Militärausbildung: widersprüchliche Angaben

An einer Medienkonferenz vom Mittwoch erklärten die Aargauer Behörden, Julien G. habe 2013 eine Ausbildung als Militärkoch absolviert, die Armee noch im selben Jahr verlassen und seine Dienstwaffe zurückgegeben. Sein Vater widerspricht: Sein Sohn sei nie im Militär gewesen. Die Staatsanwaltschaft hält auf Nachfrage der «SonntagsZeitung» fest, die Information sei bestätigt. Klar ist: 2013 war Julien G. bereits zwischen 29 und 30 Jahre alt.

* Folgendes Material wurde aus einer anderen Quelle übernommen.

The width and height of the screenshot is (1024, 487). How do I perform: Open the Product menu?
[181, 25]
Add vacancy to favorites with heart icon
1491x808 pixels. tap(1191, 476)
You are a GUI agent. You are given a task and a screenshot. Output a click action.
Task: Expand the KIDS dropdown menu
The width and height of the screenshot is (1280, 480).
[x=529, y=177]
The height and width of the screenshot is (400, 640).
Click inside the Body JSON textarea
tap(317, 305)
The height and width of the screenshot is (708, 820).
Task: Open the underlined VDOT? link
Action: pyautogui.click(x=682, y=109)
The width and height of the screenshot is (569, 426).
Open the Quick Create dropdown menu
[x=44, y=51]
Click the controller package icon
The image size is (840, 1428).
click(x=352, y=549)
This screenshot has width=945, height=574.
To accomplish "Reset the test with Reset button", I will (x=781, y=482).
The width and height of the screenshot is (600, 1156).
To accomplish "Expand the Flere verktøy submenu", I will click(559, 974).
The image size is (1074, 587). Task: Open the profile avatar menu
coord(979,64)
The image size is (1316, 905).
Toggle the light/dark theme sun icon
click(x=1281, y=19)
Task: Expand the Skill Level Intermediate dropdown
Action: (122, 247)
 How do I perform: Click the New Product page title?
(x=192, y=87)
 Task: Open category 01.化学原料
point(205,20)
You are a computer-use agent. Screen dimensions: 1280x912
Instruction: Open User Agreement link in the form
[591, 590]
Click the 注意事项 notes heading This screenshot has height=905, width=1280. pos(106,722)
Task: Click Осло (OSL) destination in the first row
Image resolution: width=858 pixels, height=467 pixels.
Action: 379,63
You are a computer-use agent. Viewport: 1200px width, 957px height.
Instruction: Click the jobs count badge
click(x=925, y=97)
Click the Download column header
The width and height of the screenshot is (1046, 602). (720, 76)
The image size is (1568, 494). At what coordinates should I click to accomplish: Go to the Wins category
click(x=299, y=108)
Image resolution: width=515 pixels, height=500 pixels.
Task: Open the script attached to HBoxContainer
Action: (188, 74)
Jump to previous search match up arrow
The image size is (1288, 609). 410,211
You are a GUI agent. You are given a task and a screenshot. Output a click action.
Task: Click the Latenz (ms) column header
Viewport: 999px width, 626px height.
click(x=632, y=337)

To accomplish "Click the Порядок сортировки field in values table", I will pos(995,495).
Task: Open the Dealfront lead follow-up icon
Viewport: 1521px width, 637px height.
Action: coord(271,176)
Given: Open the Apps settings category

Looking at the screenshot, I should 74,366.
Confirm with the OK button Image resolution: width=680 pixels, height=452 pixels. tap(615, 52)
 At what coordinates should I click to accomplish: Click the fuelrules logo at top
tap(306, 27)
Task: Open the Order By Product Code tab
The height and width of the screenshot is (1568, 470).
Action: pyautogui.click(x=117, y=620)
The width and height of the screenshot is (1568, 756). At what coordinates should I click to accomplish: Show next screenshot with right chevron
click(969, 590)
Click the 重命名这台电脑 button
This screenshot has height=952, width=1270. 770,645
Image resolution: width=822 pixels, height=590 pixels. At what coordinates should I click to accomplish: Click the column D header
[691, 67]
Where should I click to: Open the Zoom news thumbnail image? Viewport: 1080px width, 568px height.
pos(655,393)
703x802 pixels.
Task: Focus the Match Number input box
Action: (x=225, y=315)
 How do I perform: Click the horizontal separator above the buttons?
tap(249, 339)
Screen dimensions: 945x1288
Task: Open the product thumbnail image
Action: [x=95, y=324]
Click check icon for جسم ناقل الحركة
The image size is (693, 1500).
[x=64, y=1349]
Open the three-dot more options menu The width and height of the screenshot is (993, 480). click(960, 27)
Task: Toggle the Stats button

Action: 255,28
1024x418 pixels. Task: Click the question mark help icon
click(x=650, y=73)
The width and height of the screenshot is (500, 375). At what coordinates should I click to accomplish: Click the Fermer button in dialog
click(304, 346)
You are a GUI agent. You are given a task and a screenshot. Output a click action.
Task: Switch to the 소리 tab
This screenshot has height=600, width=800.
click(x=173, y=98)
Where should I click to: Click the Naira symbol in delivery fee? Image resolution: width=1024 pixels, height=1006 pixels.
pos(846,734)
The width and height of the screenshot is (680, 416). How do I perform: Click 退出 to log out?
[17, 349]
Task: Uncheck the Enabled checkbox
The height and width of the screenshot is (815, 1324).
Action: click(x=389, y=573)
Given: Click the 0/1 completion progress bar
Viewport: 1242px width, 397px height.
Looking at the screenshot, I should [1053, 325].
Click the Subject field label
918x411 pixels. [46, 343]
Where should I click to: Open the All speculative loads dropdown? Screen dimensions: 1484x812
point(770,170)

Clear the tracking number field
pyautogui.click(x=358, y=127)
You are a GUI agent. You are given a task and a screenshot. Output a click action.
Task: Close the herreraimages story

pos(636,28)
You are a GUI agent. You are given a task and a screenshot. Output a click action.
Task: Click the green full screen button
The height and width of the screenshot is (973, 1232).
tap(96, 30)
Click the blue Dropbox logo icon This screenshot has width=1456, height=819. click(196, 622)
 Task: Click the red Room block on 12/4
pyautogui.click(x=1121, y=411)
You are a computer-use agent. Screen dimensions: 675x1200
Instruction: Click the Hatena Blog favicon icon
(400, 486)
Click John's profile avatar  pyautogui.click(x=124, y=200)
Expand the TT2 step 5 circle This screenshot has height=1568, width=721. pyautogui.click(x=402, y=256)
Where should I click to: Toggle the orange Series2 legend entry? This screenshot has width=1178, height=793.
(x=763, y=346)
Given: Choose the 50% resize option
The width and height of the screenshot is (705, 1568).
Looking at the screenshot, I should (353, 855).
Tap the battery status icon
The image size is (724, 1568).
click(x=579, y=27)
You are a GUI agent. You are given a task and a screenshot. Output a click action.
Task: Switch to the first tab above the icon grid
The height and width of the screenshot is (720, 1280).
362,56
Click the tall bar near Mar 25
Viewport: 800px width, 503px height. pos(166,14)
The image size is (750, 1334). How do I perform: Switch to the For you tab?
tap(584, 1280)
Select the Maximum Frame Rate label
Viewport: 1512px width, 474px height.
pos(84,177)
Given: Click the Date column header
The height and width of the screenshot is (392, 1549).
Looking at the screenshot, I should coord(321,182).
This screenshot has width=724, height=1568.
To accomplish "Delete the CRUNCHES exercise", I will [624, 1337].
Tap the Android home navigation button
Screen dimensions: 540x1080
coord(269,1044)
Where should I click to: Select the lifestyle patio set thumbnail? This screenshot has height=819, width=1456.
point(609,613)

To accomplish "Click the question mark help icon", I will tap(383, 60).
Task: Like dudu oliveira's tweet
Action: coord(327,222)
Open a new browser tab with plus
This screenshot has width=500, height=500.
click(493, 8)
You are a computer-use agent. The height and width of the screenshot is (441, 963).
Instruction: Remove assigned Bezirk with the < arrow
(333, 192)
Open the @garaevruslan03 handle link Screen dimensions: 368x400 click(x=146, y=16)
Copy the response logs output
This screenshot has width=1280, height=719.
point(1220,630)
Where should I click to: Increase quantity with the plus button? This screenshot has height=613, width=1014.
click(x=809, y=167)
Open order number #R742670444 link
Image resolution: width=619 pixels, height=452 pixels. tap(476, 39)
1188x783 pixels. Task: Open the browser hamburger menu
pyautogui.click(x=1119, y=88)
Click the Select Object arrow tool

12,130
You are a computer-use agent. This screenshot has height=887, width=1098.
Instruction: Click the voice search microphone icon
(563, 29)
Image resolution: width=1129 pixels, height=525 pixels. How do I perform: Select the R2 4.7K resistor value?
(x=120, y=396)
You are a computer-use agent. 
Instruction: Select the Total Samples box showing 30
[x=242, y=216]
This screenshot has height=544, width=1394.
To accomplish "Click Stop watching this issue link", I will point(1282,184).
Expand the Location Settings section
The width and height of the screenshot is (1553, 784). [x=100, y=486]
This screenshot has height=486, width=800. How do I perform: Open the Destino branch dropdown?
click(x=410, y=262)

Ein Leben als Phantom in Montsevelier

Als Erwachsener lebt er zunächst bei seinen Eltern. Diese suchen ihm schliesslich eine Wohnung – im Erdgeschoss eines umgebauten Bäckereigebäudes in Montsevelier, drei Kilometer von Corban entfernt. Dort bleibt er ein Phantom: Vorhänge fast immer geschlossen, kaum ein Wort mit den Nachbarn, kein Beitritt zum Schützenverein, keine Spuren im Netz, kein Foto. Seine Mutter kommt vorbei, um die Wäsche zu waschen.

Die Nacht der Tat

Die Eltern planen, ihren Sohn in Italien zu treffen. Am Tag vor der Tat schreibt er ihnen; sie gehen davon aus, er sei mit seinem weissen Bus abgefahren. Dann schickt er seiner Mutter eine Nachricht, er sei gut angekommen. In Wahrheit wissen die Eltern nicht, wo er sich aufhält.

In der Nacht auf Sonntag fährt Julien G. zur Schachenstrasse in Aarau, legt einen Teil des Weges zu Fuss zurück und eröffnet laut Polizei das Feuer auf die Menge. Auf dem Rückweg schiesst er mit einer Pistole auf ein wegfahrendes Auto. Julien G. hat keine bekannten Verbindungen in den Aargau.

Selbststellung und Schweigen

Kurz nach 1 Uhr stellt sich Julien G. auf dem Polizeiposten in Delémont. Beamte durchsuchen noch am selben Morgen seine Wohnung und das Elternhaus. Bei der ersten Einvernahme verweigert er die Aussage zur Sache. Vorbestraft war er nicht. Sein Motiv ist weiterhin unbekannt.

Namen gekürzt gemäss Redaktionsstandard.